Diplomacy helps linking

Share this on social media:

Topic tags: 

Ed Pentz, executive director of CrossRef

The job of the diplomat is to get people with diverse interests to work together on something that is of common benefit. But these skills aren’t reserved for the likes of the United Nations, as Ed Pentz has discovered. He is executive director of CrossRef, the organisation set up to register persistent citation links between the outputs of all the major STM publishers.

Ed Pentz

According to Robert Campbell, president of Blackwell Publishing and treasurer of CrossRef, 'CrossRef is quite an achievement because you have a bunch of publishers who are used to competing with each other, sitting around a table co-operating. This only really works if everyone is on board so we had to find someone who could make that happen. Ed quietly put it together, recruited some good staff, and just got on with the job.

'It is interesting to see how he operates because it is very low key. He is cautious about expressing his own view and lets other people express theirs. Nobody on the board thinks they are being managed by Ed because he is a good diplomat. He makes suggestions to us in his quiet way and we go along with it. He is not seen as the CEO, he lets us feel that we own it and we all get along.’

The librarian influence

Pentz was born in Pittsburgh, Pennsylvania, and move to Philadelphia as a child. His father was a lawyer and his mother was a librarian. His mother’s influence led him to an early interest in books and, although he played a bit of sport, he was a bookish child. He did well enough at school to get a partial scholarship to Princeton, where he studied English. The partial scholarship meant he still had to work so he decided to learn how to type properly, a skill which would serve him well in due course.

Part of his course took him to the University of York, UK, for a year and there he met the woman who would become his wife. He had a strong urge to travel and so, after Princeton, he went to Singapore to teach English. The future Mrs Pentz came out to join him and they spent a long time travelling around South East Asia and Australia before settling in London. There, Pentz used the typing skills that had got him through college to get a series of temporary office jobs. This gave him his first opening in publishing as a temporary PA to the editorial director of WB Saunders.

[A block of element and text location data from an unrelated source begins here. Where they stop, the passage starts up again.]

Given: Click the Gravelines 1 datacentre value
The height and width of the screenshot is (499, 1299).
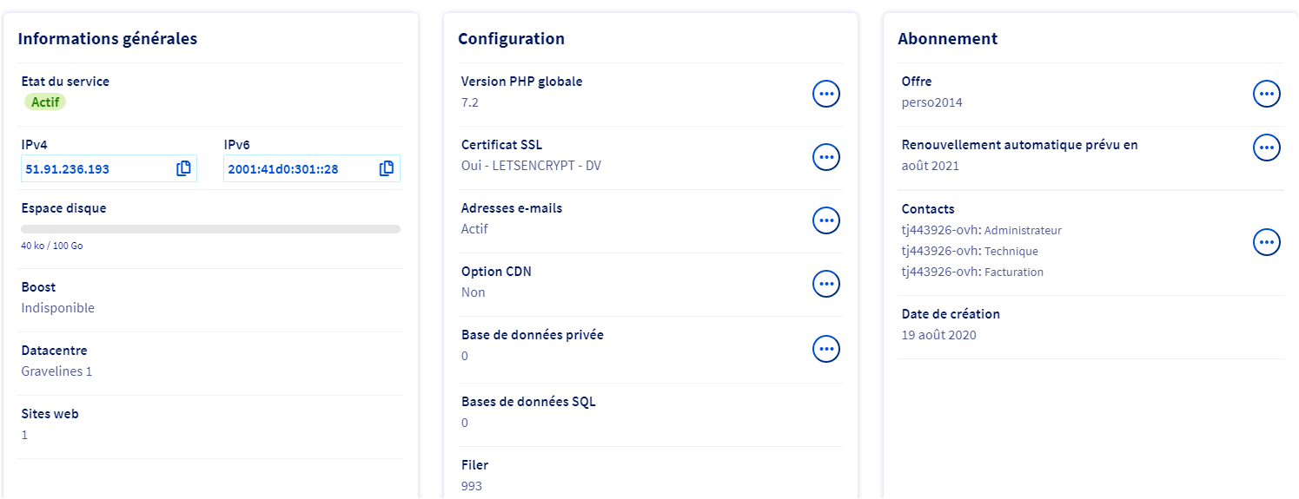Looking at the screenshot, I should (x=56, y=371).
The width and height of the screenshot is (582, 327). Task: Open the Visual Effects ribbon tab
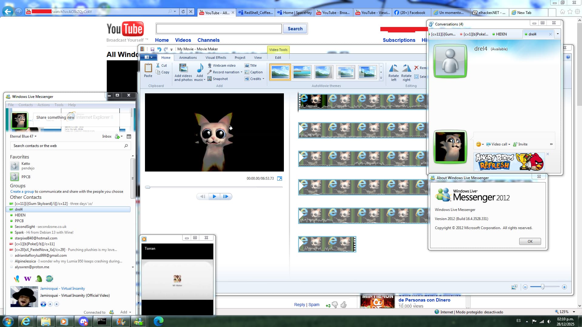tap(216, 58)
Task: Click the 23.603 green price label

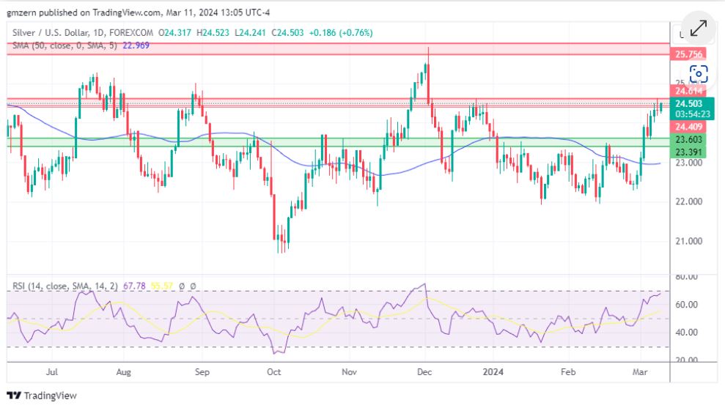Action: click(x=688, y=140)
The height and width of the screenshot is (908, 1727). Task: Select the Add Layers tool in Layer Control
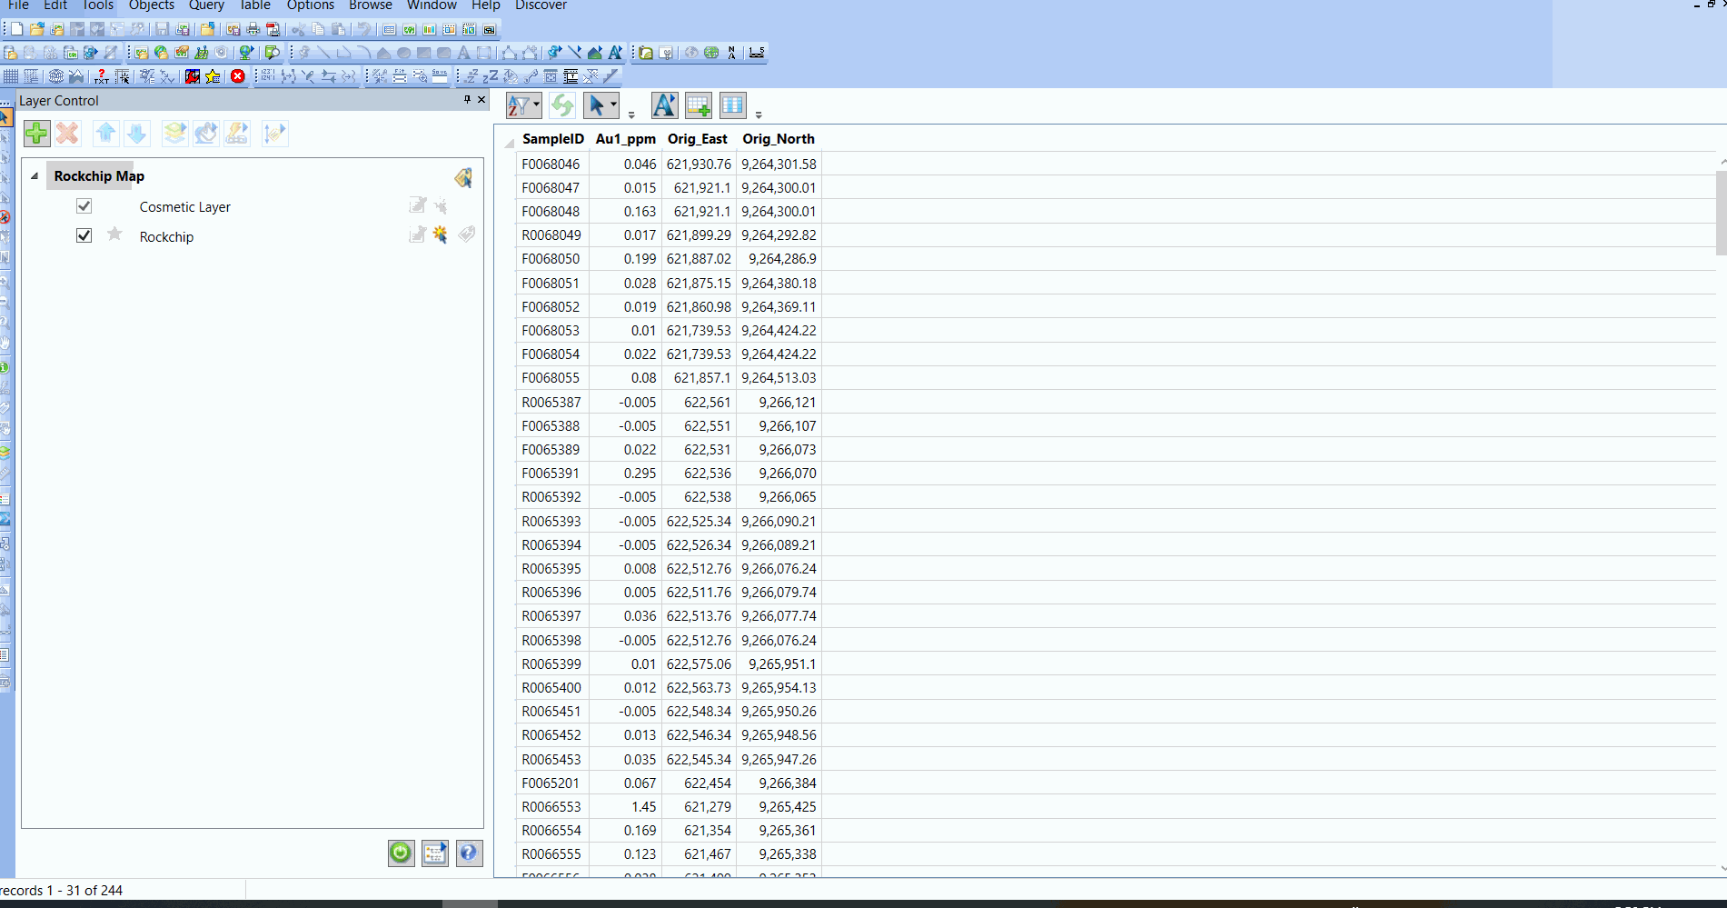click(x=36, y=133)
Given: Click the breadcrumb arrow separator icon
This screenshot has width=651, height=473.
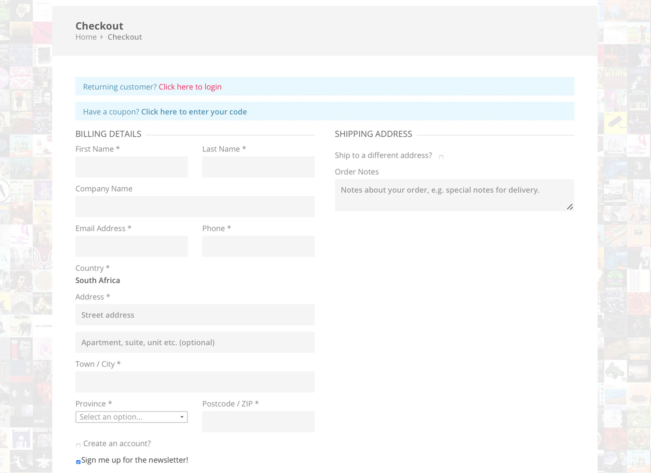Looking at the screenshot, I should (102, 37).
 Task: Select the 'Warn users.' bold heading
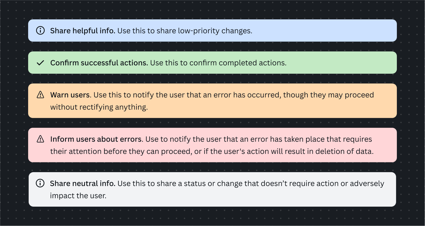[71, 95]
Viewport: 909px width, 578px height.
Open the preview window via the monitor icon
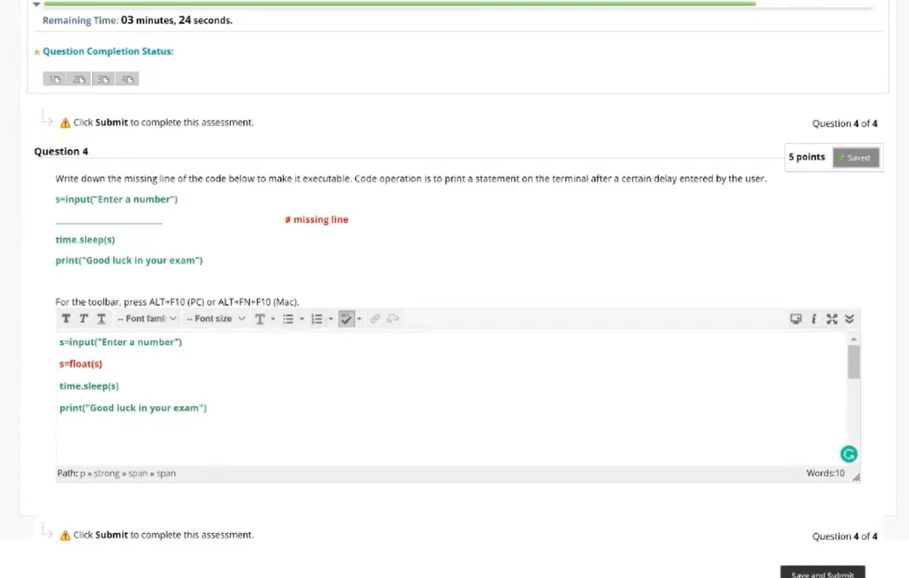[x=795, y=319]
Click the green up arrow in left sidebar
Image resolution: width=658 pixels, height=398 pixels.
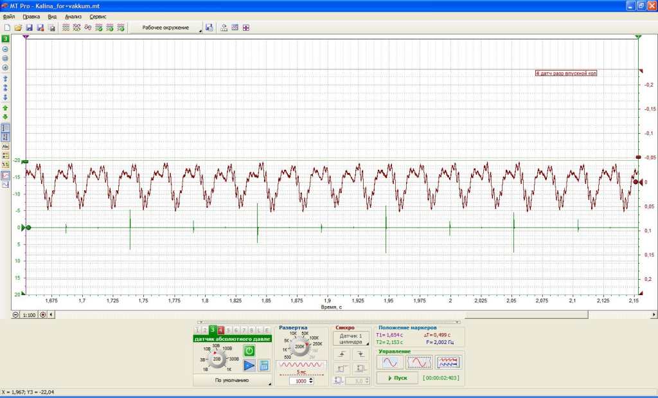5,108
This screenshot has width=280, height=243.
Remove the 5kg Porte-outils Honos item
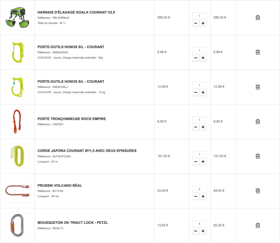click(x=258, y=52)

He was quite taken with the idea of a job in publishing but, with no experience in the field, he found it difficult to get a break. Eventually he found a job with Harcourt, where he ended up being thrown in very much at the deep end. He said: 'I started my job at Harcourt doing exhibits and, by chance, the guy who ran the department left six months before the Frankfurt Book Fair. I was the only person left standing. But it turned out to be a fantastic experience.’

Although he enjoyed the experience, he decided that exhibits was not how he wanted to spend his career. However it allowed him to be treated as an internal candidate for other jobs in the Harcourt/Academic Press group.

He said: 'What was good about the exhibits position is that I went to the conferences and met many of the authors and editors, so being an internal candidate clearly helped.’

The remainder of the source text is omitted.